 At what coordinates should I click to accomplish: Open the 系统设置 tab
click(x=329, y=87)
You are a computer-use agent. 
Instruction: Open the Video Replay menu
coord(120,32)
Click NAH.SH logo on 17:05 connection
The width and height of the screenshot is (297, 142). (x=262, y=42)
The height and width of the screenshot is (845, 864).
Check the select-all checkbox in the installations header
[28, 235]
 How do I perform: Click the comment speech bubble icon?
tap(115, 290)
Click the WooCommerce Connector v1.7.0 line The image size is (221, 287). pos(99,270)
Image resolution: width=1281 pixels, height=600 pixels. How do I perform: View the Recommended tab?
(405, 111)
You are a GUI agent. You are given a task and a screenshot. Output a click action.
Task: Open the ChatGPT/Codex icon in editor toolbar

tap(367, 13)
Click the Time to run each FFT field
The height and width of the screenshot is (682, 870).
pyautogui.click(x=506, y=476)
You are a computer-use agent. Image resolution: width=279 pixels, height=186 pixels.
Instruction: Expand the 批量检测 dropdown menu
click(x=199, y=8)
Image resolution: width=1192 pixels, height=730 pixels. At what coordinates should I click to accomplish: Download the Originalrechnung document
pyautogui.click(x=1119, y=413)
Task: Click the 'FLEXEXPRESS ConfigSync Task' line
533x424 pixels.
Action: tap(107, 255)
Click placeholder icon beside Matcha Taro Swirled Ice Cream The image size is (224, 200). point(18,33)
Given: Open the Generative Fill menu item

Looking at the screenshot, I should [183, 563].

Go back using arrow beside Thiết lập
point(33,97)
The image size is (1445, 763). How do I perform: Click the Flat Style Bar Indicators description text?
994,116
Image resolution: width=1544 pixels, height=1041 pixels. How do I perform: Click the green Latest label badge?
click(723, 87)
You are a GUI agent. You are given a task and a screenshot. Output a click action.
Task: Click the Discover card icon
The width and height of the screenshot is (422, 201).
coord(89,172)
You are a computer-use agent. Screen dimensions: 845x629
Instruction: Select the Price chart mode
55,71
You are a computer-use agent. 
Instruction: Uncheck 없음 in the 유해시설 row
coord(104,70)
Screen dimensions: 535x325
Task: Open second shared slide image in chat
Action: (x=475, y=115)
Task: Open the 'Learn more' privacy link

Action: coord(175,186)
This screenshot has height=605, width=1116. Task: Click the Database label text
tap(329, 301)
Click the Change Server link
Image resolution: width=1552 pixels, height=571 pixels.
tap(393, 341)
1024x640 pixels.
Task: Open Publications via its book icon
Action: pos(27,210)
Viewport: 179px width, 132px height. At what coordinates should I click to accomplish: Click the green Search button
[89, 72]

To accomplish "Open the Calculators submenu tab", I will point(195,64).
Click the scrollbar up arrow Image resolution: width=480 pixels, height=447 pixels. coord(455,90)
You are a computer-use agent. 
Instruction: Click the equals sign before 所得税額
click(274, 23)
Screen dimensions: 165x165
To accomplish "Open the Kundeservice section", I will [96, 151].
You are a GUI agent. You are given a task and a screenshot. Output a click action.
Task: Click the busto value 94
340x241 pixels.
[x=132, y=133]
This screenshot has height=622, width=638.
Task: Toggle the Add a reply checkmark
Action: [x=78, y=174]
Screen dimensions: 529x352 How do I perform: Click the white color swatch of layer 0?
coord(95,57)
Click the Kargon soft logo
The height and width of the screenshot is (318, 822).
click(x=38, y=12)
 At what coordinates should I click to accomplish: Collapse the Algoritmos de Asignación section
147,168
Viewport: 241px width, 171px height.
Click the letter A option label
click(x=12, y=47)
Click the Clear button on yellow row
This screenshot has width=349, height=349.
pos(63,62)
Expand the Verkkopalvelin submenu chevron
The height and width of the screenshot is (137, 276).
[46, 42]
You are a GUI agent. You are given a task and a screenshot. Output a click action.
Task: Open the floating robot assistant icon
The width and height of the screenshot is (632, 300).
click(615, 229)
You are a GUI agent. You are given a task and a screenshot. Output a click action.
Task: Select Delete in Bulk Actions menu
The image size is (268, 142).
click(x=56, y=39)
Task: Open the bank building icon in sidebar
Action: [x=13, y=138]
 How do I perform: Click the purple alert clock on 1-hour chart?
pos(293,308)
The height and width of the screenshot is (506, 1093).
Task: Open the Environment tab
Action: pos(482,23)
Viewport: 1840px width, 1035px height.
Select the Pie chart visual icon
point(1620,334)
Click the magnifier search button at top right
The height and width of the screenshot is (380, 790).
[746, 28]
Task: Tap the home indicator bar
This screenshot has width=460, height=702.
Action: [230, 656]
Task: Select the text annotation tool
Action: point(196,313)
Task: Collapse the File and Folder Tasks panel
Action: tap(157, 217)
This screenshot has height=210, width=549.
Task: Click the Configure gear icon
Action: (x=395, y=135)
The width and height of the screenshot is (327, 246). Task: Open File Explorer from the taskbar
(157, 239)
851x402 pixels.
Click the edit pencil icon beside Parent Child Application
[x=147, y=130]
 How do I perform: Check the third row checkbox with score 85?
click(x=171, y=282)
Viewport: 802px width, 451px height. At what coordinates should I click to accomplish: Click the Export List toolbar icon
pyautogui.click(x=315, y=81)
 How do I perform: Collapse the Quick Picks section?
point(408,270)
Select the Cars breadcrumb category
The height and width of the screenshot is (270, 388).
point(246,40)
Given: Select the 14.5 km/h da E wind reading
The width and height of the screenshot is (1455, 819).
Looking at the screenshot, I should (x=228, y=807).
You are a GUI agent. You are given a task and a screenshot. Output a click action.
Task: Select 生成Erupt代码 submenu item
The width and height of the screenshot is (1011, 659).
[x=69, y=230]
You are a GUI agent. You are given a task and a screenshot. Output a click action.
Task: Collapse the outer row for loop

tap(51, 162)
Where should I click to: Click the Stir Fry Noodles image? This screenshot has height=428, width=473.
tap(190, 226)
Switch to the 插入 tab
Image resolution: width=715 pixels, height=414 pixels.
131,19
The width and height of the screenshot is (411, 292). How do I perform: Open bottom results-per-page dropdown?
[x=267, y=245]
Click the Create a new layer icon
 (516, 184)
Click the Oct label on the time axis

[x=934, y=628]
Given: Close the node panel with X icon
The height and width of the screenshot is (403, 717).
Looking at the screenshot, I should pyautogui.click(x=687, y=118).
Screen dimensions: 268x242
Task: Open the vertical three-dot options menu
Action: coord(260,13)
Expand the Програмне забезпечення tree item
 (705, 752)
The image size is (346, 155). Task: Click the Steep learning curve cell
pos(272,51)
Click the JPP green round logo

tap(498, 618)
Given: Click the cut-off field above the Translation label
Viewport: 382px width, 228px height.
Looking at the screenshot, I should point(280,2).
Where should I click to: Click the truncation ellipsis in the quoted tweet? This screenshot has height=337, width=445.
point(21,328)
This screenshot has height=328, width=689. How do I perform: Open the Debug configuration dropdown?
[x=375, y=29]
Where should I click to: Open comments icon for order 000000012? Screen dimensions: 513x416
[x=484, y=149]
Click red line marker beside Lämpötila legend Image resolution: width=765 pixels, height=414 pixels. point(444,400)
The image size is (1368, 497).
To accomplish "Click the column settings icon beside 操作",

### WHAT YOU NEED TO DO
Arrange the lines above, from the line that contains "Screen dimensions: 165x165" through the line that contains "Action: [x=13, y=138]", inclusive, as a Markdown table with the columns Number and Line Text. Number the lines in order and leave out blank lines.

### COMPLETE ANSWER
| Number | Line Text |
|---|---|
| 1 | Screen dimensions: 165x165 |
| 2 | To accomplish "Open the Kundeservice section", I will [96, 151]. |
| 3 | You are a GUI agent. You are given a task and a screenshot. Output a click action. |
| 4 | Task: Click the busto value 94 |
| 5 | 340x241 pixels. |
| 6 | [x=132, y=133] |
| 7 | This screenshot has height=622, width=638. |
| 8 | Task: Toggle the Add a reply checkmark |
| 9 | Action: [x=78, y=174] |
| 10 | Screen dimensions: 529x352 How do I perform: Click the white color swatch of layer 0? |
| 11 | coord(95,57) |
| 12 | Click the Kargon soft logo |
| 13 | The height and width of the screenshot is (318, 822). |
| 14 | click(x=38, y=12) |
| 15 |  At what coordinates should I click to accomplish: Collapse the Algoritmos de Asignación section |
| 16 | 147,168 |
| 17 | Viewport: 241px width, 171px height. |
| 18 | Click the letter A option label |
| 19 | click(x=12, y=47) |
| 20 | Click the Clear button on yellow row |
| 21 | This screenshot has width=349, height=349. |
| 22 | pos(63,62) |
| 23 | Expand the Verkkopalvelin submenu chevron |
| 24 | The height and width of the screenshot is (137, 276). |
| 25 | [46, 42] |
| 26 | You are a GUI agent. You are given a task and a screenshot. Output a click action. |
| 27 | Task: Open the floating robot assistant icon |
| 28 | The width and height of the screenshot is (632, 300). |
| 29 | click(615, 229) |
| 30 | You are a GUI agent. You are given a task and a screenshot. Output a click action. |
| 31 | Task: Select Delete in Bulk Actions menu |
| 32 | The image size is (268, 142). |
| 33 | click(x=56, y=39) |
| 34 | Task: Open the bank building icon in sidebar |
| 35 | Action: [x=13, y=138] |